Data supplied ->
* * * * * * *
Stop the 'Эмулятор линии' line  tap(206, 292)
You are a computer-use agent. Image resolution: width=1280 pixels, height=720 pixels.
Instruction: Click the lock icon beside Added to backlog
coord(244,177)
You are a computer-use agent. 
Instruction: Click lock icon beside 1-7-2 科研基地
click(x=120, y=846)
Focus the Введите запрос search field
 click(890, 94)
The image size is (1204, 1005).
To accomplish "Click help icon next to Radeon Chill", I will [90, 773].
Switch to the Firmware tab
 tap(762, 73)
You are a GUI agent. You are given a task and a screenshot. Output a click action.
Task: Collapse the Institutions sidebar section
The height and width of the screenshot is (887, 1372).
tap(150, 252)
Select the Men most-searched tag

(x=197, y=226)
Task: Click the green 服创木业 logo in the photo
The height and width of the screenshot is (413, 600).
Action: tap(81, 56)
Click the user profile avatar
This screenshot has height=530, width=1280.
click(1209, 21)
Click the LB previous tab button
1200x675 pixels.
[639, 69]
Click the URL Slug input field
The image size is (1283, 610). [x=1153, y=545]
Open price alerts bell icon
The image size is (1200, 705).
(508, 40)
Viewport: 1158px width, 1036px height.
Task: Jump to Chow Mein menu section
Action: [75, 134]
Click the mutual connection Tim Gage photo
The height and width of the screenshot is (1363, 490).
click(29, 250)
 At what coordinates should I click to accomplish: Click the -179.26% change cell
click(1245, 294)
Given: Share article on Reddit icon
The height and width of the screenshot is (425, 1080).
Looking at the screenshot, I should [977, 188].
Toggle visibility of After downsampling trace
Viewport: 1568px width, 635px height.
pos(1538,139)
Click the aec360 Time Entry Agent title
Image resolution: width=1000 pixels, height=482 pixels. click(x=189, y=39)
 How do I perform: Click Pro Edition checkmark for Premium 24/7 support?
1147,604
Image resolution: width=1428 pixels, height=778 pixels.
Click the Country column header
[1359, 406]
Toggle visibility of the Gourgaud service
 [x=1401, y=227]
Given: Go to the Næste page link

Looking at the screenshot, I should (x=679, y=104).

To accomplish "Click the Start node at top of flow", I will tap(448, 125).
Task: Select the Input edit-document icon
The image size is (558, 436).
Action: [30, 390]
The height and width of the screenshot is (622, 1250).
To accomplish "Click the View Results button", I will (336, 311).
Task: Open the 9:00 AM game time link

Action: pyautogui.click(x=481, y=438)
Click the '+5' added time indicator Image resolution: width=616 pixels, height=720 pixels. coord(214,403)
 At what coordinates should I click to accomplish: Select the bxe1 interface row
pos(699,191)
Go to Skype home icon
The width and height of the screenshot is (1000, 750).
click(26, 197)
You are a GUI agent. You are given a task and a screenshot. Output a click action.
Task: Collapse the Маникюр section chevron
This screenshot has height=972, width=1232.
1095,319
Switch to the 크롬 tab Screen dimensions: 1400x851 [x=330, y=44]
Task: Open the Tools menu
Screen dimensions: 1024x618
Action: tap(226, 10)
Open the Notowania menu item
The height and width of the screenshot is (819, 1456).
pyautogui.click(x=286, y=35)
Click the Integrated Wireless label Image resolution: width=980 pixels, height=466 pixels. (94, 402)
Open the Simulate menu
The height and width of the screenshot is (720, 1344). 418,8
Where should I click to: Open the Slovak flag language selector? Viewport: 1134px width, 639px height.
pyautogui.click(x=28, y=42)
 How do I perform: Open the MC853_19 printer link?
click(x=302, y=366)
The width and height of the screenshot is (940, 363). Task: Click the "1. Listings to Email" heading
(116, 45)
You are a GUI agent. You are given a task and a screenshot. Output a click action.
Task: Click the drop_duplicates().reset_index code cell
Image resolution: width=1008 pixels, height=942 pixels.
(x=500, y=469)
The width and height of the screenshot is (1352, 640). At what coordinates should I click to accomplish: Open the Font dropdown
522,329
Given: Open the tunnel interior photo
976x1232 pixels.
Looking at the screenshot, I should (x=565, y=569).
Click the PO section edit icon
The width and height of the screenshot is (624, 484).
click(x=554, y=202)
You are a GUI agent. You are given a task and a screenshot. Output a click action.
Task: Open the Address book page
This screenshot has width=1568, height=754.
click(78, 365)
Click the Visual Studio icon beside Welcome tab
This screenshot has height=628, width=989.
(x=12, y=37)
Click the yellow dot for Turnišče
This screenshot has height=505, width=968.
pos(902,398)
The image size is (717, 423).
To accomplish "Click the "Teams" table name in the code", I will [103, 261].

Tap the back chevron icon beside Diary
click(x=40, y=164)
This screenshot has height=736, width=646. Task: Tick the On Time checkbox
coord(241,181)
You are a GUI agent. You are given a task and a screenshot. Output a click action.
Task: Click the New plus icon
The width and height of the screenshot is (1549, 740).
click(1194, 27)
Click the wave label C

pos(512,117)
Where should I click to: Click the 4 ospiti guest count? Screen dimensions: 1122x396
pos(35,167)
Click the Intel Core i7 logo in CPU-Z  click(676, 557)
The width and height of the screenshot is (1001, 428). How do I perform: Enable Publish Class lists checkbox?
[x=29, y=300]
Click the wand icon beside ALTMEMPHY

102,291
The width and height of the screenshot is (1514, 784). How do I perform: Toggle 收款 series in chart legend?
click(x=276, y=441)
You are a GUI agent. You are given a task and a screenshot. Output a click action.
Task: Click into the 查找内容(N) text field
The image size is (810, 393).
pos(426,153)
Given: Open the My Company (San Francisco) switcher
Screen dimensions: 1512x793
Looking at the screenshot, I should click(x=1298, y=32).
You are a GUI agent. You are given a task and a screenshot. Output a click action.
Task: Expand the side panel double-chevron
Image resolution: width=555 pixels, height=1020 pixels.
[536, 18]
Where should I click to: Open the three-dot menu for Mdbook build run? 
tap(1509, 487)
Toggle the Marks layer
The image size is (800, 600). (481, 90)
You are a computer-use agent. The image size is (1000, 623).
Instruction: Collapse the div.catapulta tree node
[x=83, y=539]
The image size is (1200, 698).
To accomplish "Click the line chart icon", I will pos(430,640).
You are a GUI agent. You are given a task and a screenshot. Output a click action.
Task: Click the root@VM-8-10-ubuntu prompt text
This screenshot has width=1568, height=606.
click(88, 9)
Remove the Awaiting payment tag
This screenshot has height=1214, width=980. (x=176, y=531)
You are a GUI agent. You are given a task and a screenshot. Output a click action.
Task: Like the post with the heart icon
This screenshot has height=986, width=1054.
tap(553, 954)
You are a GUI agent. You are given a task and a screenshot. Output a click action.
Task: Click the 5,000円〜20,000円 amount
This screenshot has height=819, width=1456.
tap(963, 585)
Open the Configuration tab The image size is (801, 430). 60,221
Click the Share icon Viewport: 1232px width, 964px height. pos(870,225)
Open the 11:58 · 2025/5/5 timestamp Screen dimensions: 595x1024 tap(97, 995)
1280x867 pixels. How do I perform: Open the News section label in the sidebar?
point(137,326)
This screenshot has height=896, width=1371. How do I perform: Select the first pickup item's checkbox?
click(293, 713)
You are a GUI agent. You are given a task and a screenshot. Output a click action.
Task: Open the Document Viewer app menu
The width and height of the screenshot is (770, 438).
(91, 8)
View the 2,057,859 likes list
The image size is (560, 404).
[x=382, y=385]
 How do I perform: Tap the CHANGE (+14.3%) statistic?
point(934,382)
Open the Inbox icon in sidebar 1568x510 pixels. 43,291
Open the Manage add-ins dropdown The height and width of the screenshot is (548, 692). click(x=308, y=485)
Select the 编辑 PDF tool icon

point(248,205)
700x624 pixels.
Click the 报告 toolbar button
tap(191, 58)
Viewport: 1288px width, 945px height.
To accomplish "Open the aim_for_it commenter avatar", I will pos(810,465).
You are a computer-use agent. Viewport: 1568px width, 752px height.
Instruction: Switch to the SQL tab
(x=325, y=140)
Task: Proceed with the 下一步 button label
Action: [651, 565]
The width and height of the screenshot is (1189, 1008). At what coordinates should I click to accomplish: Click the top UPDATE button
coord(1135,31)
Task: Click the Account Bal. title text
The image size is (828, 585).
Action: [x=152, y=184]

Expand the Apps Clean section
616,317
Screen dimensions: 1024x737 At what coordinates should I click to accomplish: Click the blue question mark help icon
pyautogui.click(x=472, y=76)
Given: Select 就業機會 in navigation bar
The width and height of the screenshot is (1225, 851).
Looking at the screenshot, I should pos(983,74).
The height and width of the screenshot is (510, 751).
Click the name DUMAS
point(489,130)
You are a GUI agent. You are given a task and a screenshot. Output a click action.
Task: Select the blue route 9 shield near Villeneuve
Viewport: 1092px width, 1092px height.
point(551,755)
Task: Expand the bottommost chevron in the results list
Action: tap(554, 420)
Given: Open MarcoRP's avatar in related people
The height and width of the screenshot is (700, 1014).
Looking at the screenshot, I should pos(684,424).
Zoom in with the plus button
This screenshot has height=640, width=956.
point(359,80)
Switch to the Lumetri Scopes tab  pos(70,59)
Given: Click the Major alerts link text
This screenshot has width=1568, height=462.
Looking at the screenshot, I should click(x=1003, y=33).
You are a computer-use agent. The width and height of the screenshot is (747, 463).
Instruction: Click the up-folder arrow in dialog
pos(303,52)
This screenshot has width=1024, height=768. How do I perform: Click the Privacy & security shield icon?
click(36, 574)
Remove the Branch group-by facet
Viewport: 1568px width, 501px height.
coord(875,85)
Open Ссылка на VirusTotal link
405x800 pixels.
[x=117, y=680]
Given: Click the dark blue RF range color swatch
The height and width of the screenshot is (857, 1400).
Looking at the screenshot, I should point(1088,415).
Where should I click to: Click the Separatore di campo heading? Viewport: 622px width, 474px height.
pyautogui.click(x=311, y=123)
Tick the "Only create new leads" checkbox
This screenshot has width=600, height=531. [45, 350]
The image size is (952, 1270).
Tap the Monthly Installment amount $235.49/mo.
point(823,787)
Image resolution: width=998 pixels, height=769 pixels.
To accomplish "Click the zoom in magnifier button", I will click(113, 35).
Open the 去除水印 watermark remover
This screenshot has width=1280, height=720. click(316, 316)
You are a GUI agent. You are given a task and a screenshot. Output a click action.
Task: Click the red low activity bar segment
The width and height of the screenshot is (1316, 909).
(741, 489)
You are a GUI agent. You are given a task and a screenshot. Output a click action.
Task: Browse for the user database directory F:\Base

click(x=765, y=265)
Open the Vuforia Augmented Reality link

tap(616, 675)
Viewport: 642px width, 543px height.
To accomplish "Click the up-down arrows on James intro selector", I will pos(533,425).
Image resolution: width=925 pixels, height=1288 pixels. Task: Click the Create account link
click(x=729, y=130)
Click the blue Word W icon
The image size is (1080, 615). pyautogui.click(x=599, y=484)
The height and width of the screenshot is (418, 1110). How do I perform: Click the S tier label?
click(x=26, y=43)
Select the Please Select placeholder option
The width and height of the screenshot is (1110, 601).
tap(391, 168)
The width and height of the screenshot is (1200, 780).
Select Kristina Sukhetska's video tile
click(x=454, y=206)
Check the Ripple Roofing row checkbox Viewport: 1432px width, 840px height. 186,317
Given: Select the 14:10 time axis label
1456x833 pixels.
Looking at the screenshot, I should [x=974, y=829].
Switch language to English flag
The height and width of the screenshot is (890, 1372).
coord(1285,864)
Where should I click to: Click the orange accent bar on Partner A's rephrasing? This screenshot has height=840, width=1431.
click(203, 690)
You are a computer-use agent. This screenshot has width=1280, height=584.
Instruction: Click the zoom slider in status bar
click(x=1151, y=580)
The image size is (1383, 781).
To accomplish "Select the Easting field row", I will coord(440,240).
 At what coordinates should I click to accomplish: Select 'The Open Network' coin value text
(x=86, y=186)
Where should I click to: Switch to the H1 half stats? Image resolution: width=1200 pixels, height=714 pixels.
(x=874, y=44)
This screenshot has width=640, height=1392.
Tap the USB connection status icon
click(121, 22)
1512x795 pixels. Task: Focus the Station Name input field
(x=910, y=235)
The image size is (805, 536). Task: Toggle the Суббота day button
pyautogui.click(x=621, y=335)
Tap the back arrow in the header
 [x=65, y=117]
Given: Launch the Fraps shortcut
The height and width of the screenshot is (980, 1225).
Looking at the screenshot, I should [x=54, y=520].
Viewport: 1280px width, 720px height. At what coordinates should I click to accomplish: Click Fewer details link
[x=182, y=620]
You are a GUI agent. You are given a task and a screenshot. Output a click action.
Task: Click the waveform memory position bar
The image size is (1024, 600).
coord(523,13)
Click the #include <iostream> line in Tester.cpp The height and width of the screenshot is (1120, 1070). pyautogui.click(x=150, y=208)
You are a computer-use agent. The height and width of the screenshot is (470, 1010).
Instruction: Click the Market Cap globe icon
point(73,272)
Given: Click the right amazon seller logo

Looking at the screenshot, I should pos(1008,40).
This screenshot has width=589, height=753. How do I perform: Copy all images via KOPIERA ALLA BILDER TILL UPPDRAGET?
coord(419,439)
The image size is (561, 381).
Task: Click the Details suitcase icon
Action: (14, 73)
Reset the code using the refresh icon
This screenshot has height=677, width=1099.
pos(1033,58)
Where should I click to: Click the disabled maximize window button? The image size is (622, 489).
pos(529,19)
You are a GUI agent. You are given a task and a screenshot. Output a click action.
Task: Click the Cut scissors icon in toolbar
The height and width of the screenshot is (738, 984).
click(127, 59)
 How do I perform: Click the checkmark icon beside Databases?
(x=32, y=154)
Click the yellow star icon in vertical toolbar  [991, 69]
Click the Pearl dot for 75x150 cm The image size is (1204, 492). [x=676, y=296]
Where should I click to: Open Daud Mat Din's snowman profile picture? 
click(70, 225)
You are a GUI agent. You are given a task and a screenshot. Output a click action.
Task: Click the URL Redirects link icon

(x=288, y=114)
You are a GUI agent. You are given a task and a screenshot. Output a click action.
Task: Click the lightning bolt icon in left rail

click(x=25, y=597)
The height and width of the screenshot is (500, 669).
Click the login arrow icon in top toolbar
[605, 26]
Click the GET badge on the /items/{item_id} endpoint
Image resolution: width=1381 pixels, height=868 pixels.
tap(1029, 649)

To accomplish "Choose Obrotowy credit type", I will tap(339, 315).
* * * * * * *
Problem statement -> Search the entries for the word "alerts" and copy every line that holds it.

Output for this exercise ->
Open price alerts bell icon
Given: Click the Major alerts link text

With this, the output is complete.